At the line containing "Foderlista (664, 131)", begin repeating lines exactly, and stop only after the final line of the records below.

** SUPPLIED RECORDS follows **

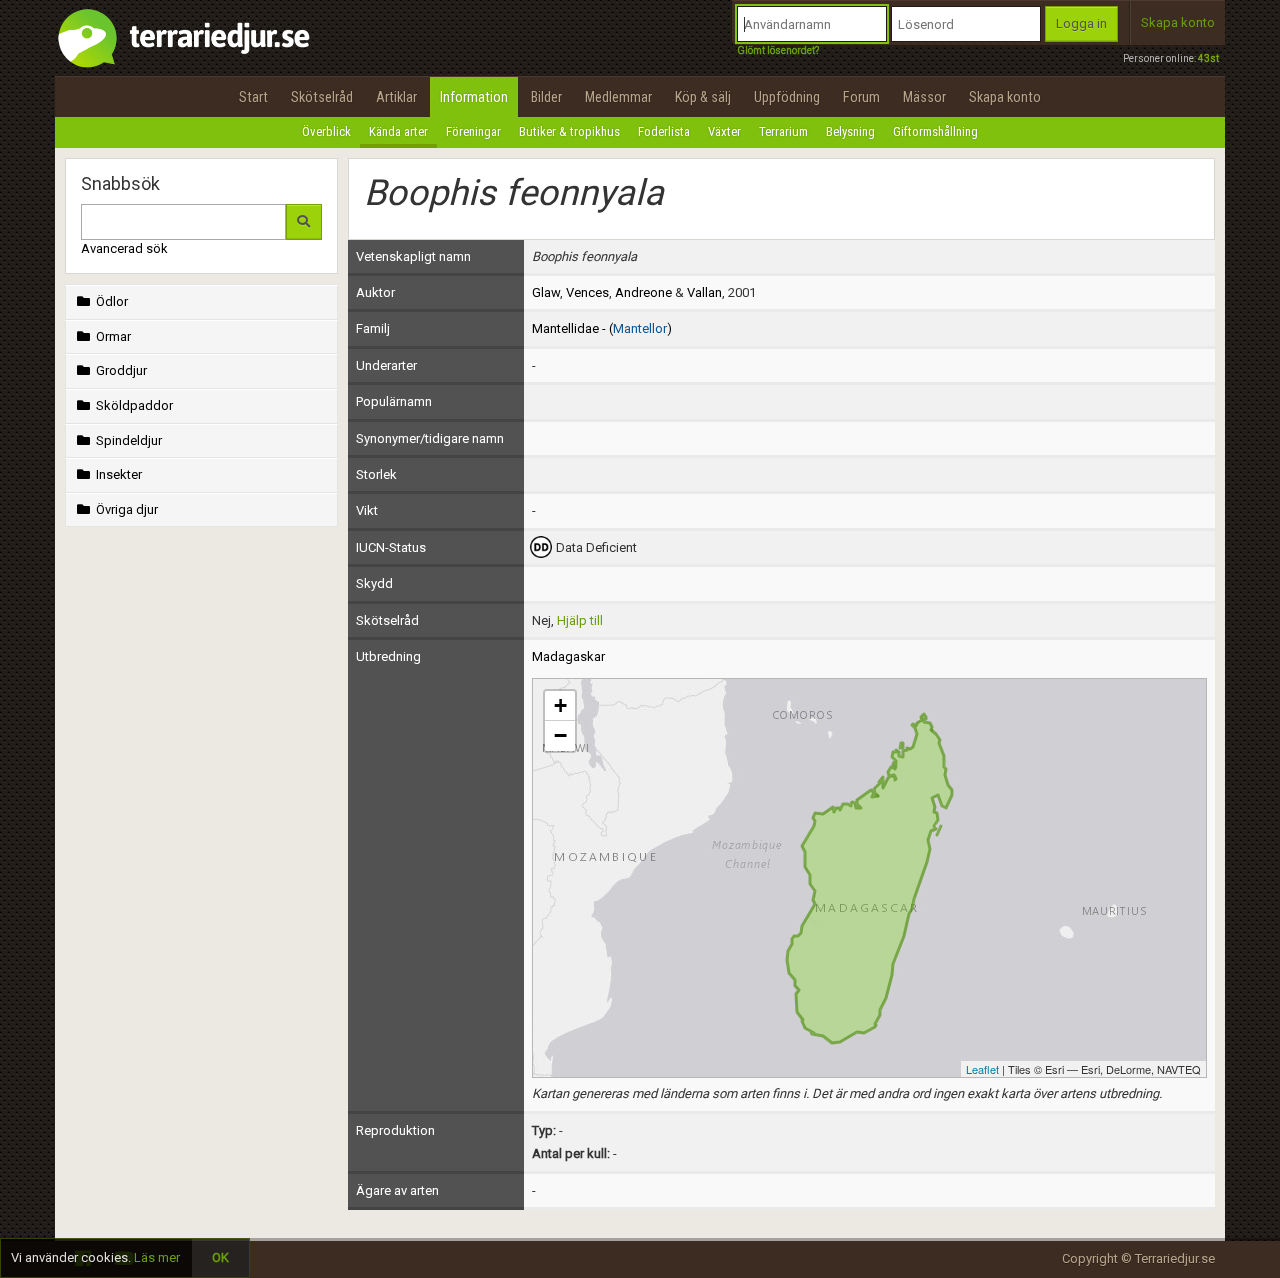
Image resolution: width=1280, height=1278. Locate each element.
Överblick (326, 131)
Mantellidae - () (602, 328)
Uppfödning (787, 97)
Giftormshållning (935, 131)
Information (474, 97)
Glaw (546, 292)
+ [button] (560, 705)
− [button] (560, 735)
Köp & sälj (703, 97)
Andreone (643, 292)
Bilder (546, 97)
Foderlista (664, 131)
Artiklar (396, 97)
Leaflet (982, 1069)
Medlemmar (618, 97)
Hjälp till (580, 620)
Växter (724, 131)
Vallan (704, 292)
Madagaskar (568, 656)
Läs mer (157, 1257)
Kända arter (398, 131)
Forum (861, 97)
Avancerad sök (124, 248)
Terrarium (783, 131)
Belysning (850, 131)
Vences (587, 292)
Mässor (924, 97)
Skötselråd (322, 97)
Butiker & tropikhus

** End of SUPPLIED RECORDS **

• _SOLUTION BELOW_
Foderlista (664, 131)
Artiklar (396, 97)
Leaflet (982, 1069)
Medlemmar (618, 97)
Hjälp till (580, 620)
Växter (724, 131)
Vallan (704, 292)
Madagaskar (568, 656)
Läs mer (157, 1257)
Kända arter (398, 131)
Forum (861, 97)
Avancerad sök (124, 248)
Terrarium (783, 131)
Belysning (850, 131)
Vences (587, 292)
Mässor (924, 97)
Skötselråd (322, 97)
Butiker & tropikhus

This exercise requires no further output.